§ Description of the task:
In the records below, find the line containing "The width and" and return it together with every later line, exactly as written; pictures are to be omitted.

Dataset entries
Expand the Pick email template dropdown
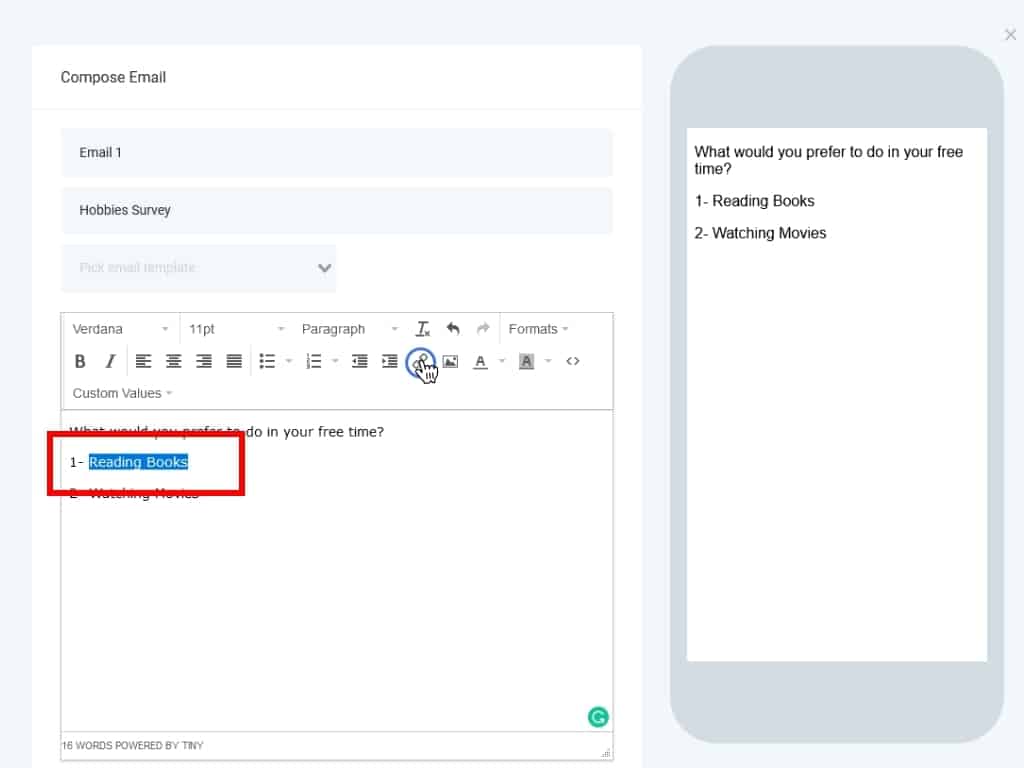This screenshot has width=1024, height=768. point(199,268)
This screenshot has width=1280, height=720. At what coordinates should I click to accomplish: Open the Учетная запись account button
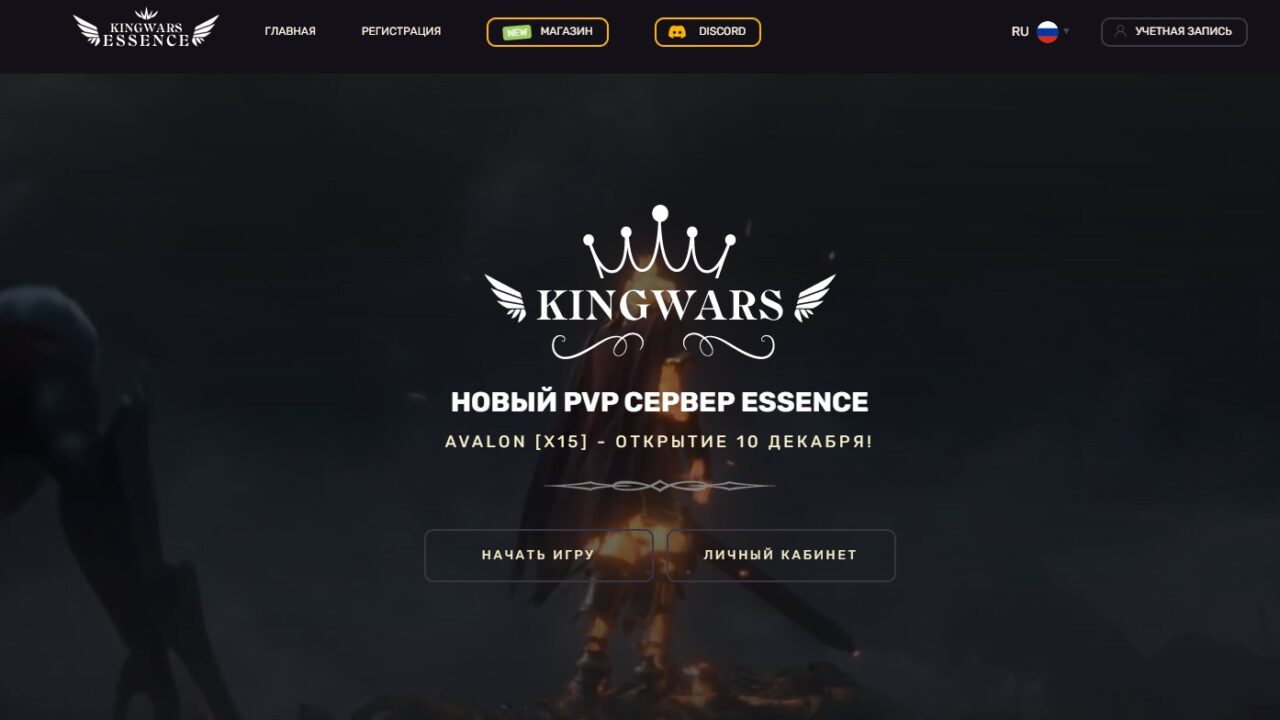(x=1174, y=32)
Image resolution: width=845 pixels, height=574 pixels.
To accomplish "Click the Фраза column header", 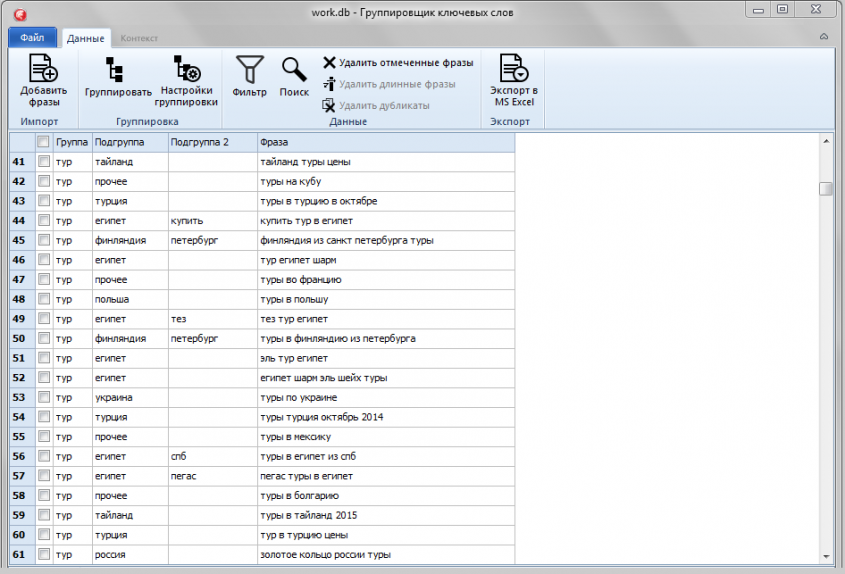I will [385, 142].
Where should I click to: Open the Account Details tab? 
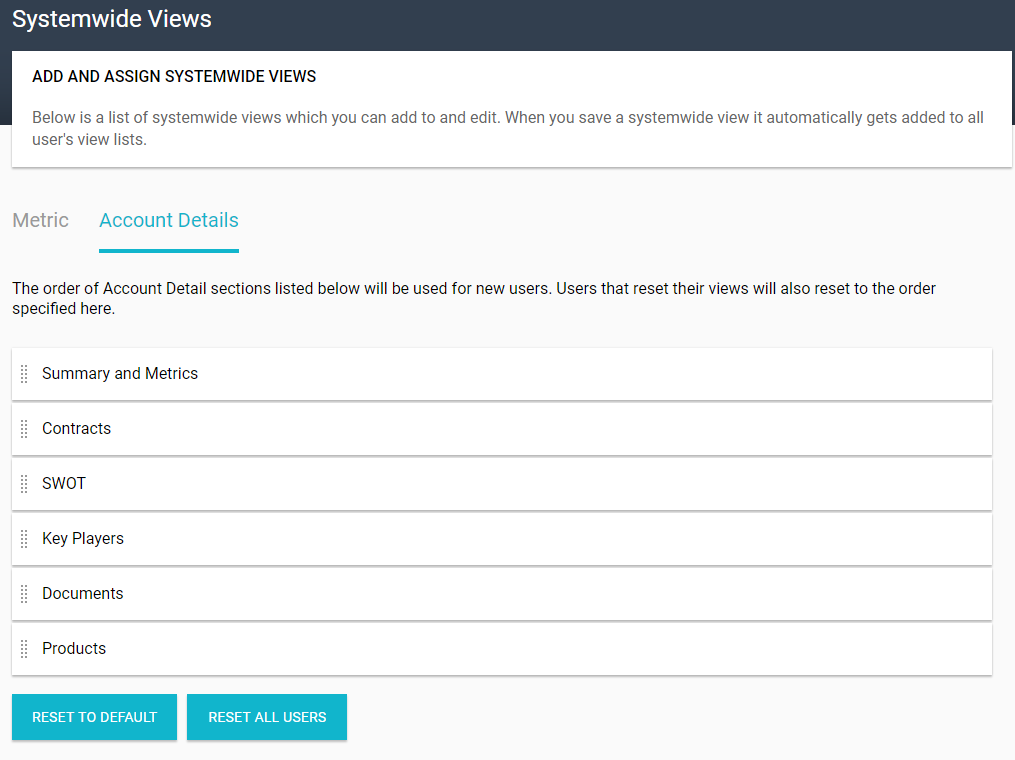coord(169,221)
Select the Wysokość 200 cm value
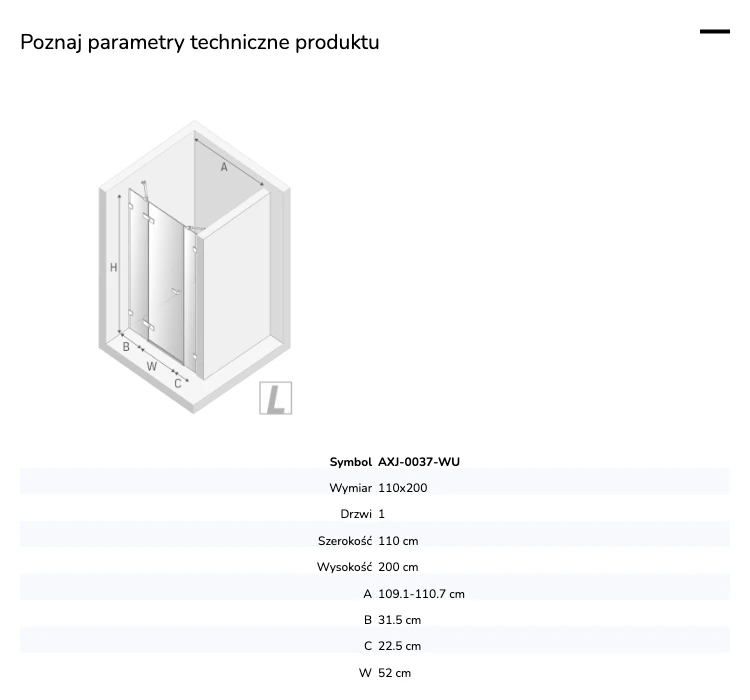 tap(398, 567)
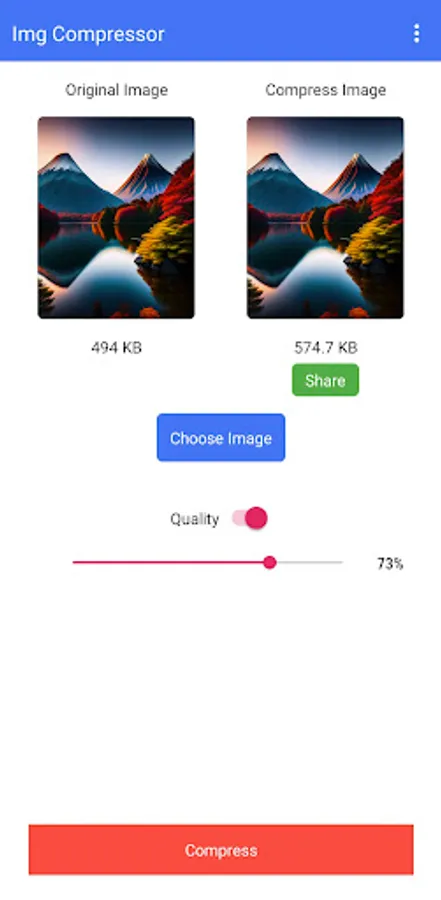
Task: Open the compressed image thumbnail
Action: (326, 218)
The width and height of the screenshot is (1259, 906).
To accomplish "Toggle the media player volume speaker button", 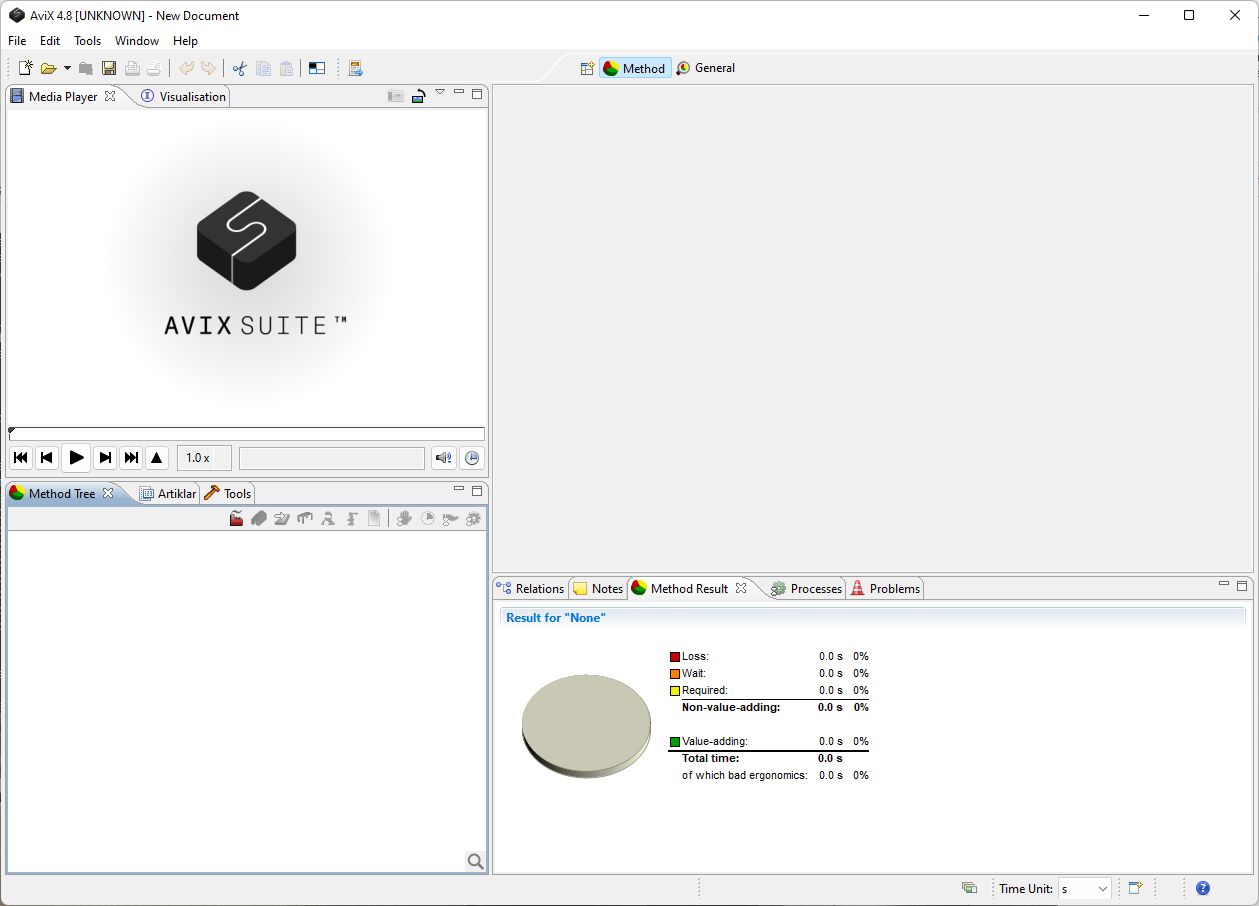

§ Completed task:
The width and height of the screenshot is (1259, 906).
To accomplish "Toggle the media player volume speaker button", 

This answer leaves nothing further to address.